Psychological differences

In the debate over children and diving, few issues are more vexing than the differences between adults and children in psychology and mentation. Children are less able to assimilate technical information (unless it concerns computers it would seem!) and may struggle with some of the more conceptually challenging aspects of diving theory. Attention and concentration are less developed in children and they are less able to stick to a plan. They are more impetuous than adult divers and if some underwater marvel captures their attention they are more likely to swim off to explore, and less likely to worry about where their buddy is.

Once again, these considerations have implications for both instructors and adults supervising JOW divers. Instructors should not certify those candidates who struggle more than normal with basic diving knowledge, who demonstrate a tendency to panic, or who demonstrate poor levels of attention, motivation, co-operation, or teamwork. Adults supervising JOW divers should not expect vigilant monitoring of dive parameters such as air consumption, time and depth by the junior diver. Nor should they assume that the JOW diver will obediently follow them to the letter of the buddy system. The purpose of the dive for the adult should be successful supervision of the JOW diver, not, for example, filling a catch bag with crayfish.

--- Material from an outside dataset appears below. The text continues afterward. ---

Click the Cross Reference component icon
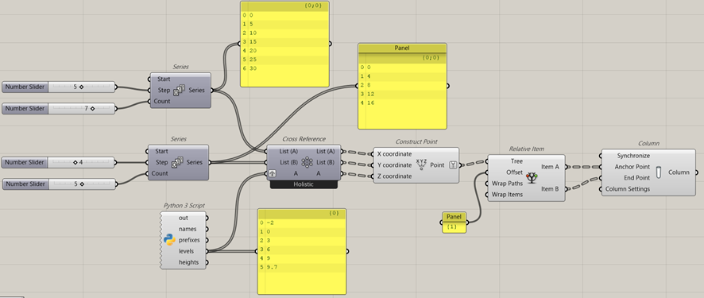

Since the Bubblemaker will never venture outside the highly controlled confined water situation, concerns over psychology and mentation are perhaps more relevant to the JOW diver. However, it has been argued that inattention and poor appreciation of risk may increase the risk of pulmonary barotrauma (lung over-expansion) for the Bubblemaker. It is impossible to deny that divers of any age, Bubblemakers included, are at risk of pulmonary barotrauma and its life threatening complications even when diving in 2m or less. This risk can be minimised by ensuring that the 2 meter maximum depth is adhered to, and by close supervision of participating candidates by instructors.

Part 3

Is it safe for children to dive?

Commentary such as that above in which various risks are enumerated and discussed inevitably make an activity sound horrendously dangerous! What is more, no one could argue that aural barotrauma or pulmonary barotrauma is never going to occur in a Bubblemaker. No one will suggest that it would be impossible for a JOW diver to become separated from his or her supervising adult and get into serious difficulty. Eventually, all of these events will occur. But qualitative discussion of potential problems misses the point. The important questions are 'what is the incidence of these potential complications?' and 'what incidence is unacceptable?'

Many parents allow their child to ride a bike to school every day knowing that each year many will be seriously injured in accidents. Thousands of children play hard contact sports like American football or rugby despite the well-understood risk of injury. Perhaps subconsciously, parents make risk-benefit decisions about their childrens' activities every day.

Diving should be no different in this regard. However, it is difficult to assess where the various diving activities on offer to the various age groups fall with regard to relative risk. Intuitively, I think that I would be more comfortable with my 10-year-old participating in a Bubblemaker experience than riding a bicycle on a public road and there is some data to support my perception of low relative risk. First, the Confederation Mondiale des Activites Subaquatique (CMAS) has run a program similar Bubblemaker for years and now has records of close to 1,000,000 exposures without serious injury. In addition, PADI issued 122,298 JOW certifications between 1988 and 1998 and is aware of only one fatal accident involving a JOW diver. These admittedly crude data do indicate that the true risk of serious injury in these diving activities is very low. I must admit to more reservations about JOW divers than Bubblemakers, but provided both instructors and adult supervisors understand their responsibilities to the former, then these concerns are relatively minor. On the basis of my perceptions of relative risk, I believe that both the Bubblemaker and JOW diver programs will provide a rewarding and comparatively safe introduction to diving.